__What is needed__
Search the entries below for the string "Given" and copy the lines that hold it.

>>>>

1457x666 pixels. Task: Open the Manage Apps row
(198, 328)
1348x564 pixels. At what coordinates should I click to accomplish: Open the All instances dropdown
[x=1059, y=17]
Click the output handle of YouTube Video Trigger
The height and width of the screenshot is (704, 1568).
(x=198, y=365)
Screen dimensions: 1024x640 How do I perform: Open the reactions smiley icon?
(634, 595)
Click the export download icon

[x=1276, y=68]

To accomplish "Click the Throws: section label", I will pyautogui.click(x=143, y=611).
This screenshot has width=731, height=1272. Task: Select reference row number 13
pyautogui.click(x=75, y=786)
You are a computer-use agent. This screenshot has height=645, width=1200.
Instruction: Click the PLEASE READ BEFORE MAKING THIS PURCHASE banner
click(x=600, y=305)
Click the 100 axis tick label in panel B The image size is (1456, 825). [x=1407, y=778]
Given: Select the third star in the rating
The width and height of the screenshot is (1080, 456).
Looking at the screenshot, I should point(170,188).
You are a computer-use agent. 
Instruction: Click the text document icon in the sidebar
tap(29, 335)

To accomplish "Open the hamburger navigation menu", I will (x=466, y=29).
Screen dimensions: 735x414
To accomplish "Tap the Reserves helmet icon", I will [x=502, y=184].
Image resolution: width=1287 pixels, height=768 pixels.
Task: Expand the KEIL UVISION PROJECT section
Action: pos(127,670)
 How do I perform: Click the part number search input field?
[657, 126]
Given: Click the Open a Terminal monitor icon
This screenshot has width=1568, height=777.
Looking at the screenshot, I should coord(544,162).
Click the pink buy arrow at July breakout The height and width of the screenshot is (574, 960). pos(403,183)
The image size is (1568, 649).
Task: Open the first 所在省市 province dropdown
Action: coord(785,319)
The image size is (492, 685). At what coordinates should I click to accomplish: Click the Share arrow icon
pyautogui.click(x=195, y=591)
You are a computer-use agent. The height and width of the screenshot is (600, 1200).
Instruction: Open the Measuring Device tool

<<<<

__Written answer__
Given: Select the third star in the rating
Given: Click the Open a Terminal monitor icon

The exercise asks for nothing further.